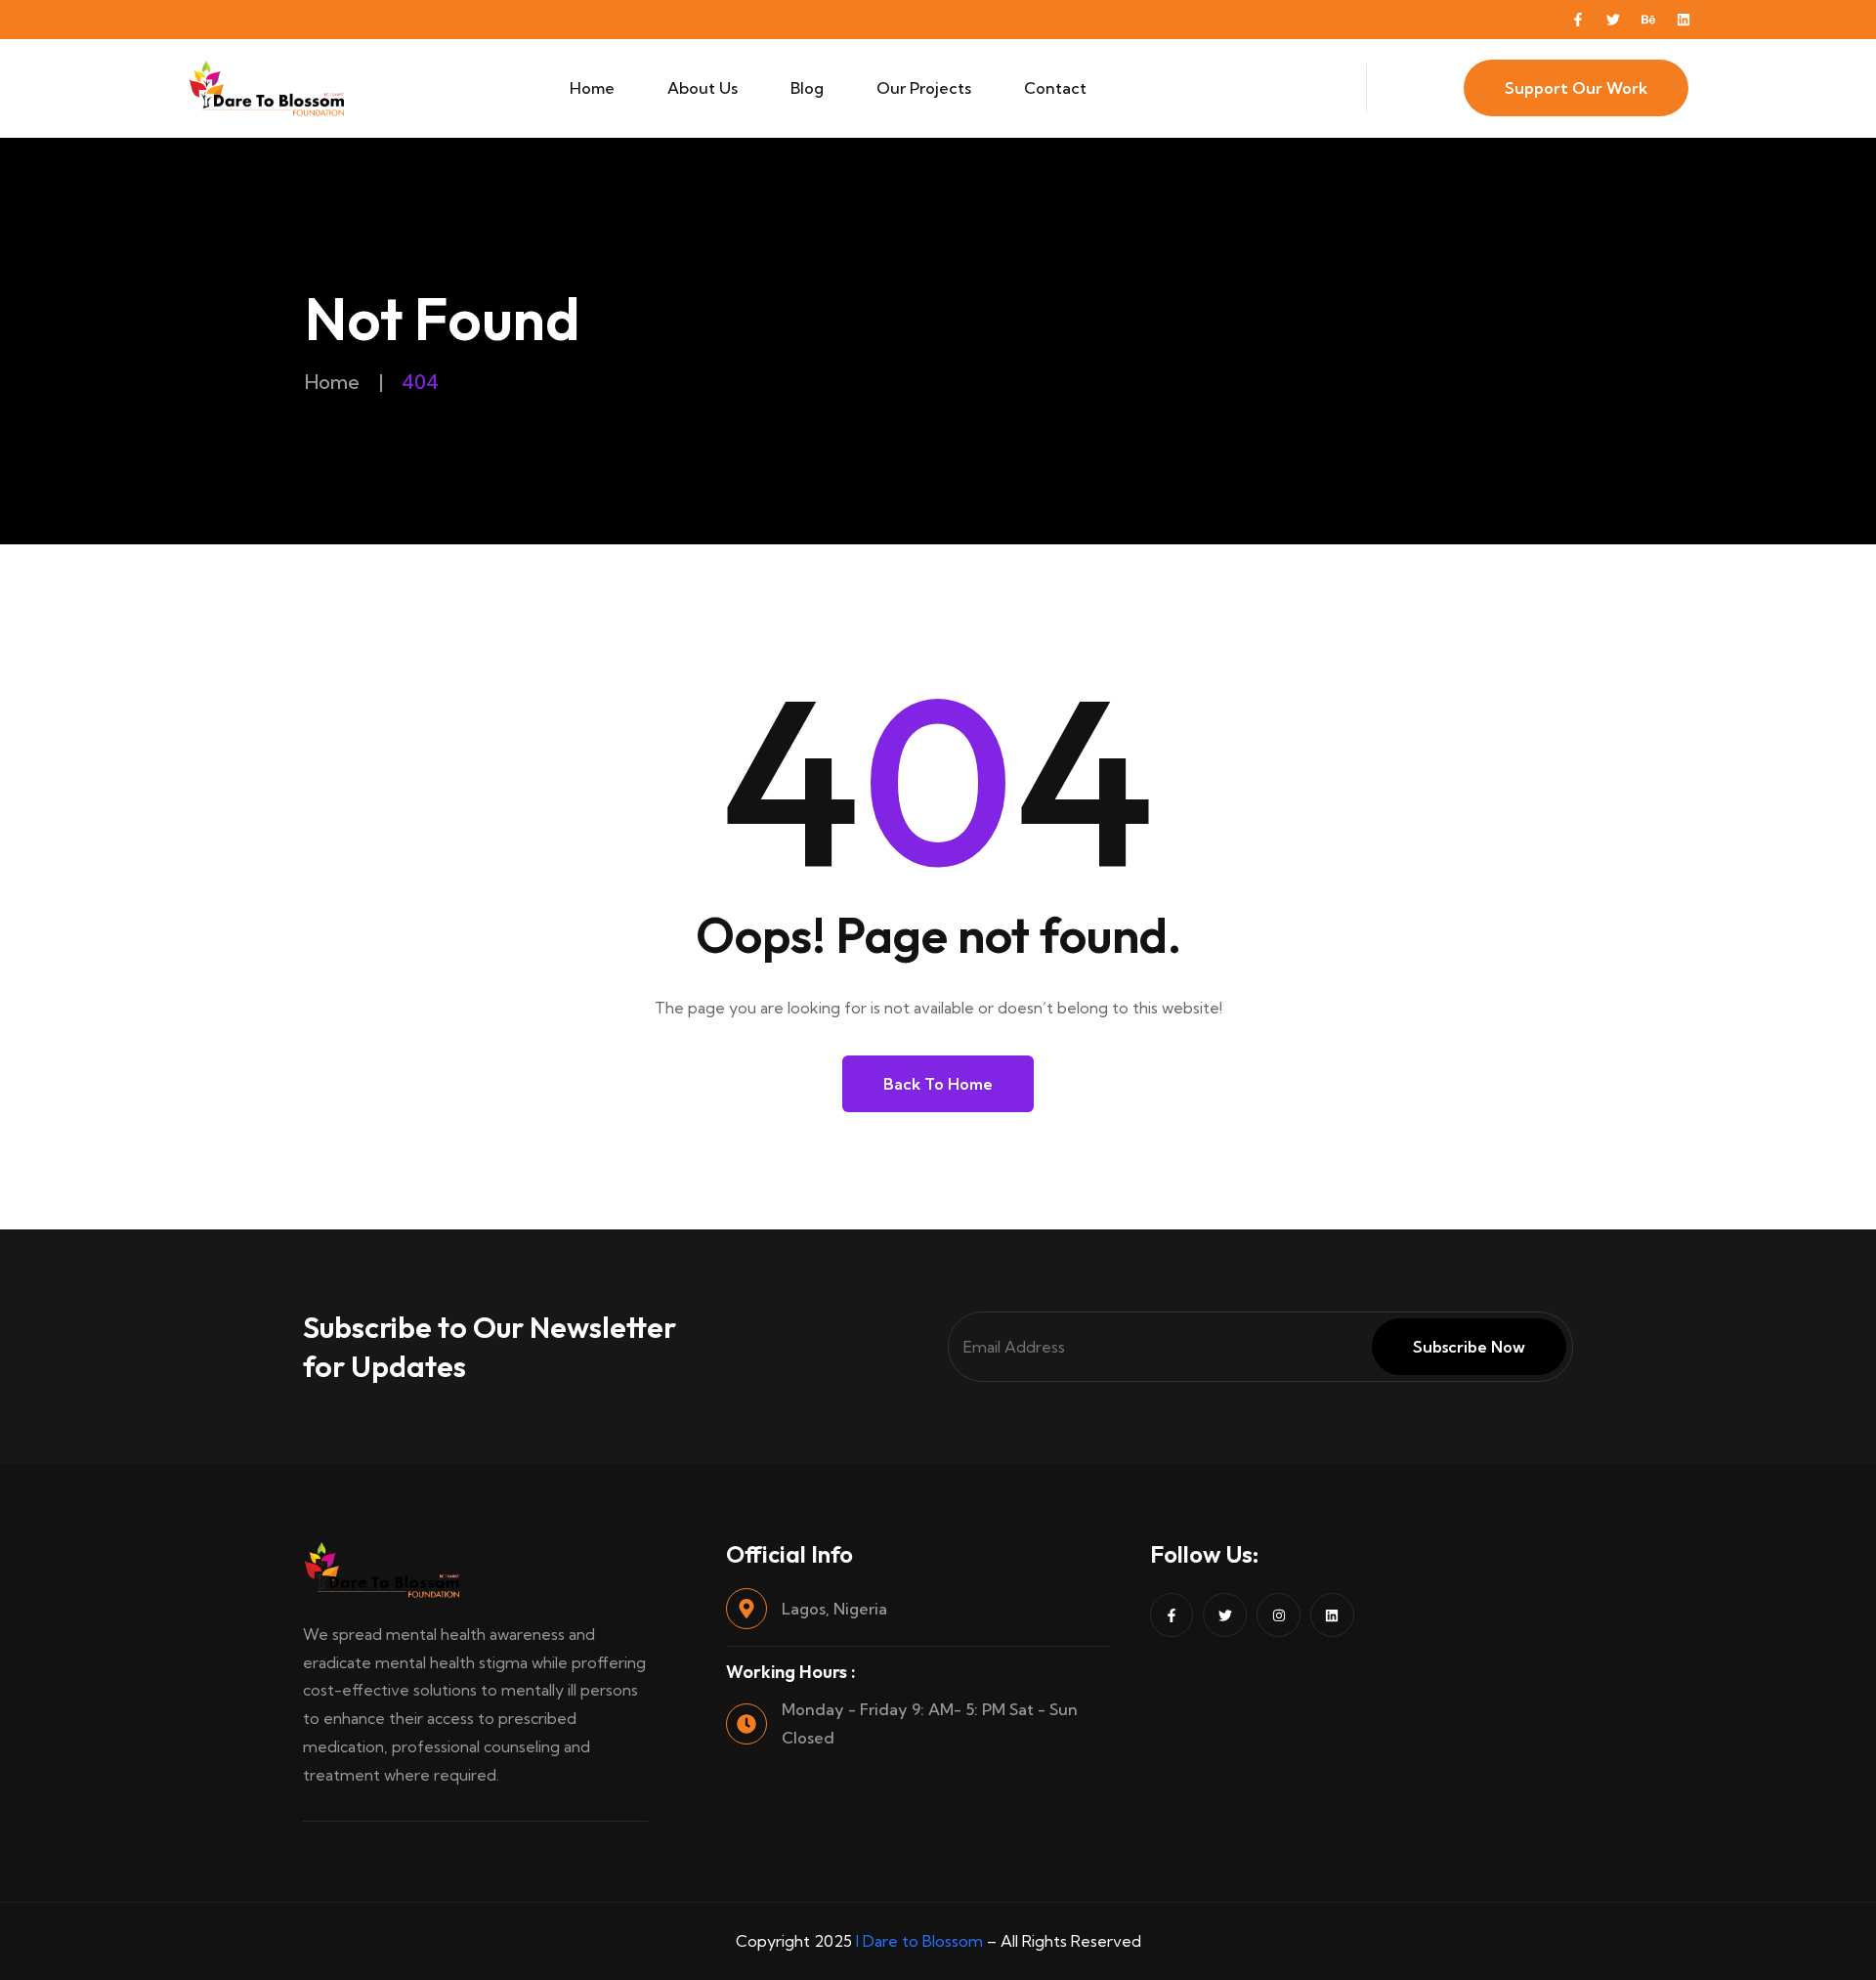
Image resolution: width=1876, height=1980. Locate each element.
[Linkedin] (1683, 19)
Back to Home (938, 1084)
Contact (1055, 88)
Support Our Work (1576, 88)
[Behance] (1648, 19)
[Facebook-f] (1578, 19)
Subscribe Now (1469, 1346)
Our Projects (923, 88)
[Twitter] (1613, 19)
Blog (807, 88)
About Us (702, 88)
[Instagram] (1278, 1615)
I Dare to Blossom (919, 1941)
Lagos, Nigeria (834, 1608)
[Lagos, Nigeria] (746, 1608)
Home (592, 88)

= = =

_Exercise instructions_.
Once you reach the line containing "Our Projects (923, 88)", transcribe it and each line after it through the end of the material, exactly and with nothing added.

_Written solution_.
Our Projects (923, 88)
[Twitter] (1613, 19)
Blog (807, 88)
About Us (702, 88)
[Instagram] (1278, 1615)
I Dare to Blossom (919, 1941)
Lagos, Nigeria (834, 1608)
[Lagos, Nigeria] (746, 1608)
Home (592, 88)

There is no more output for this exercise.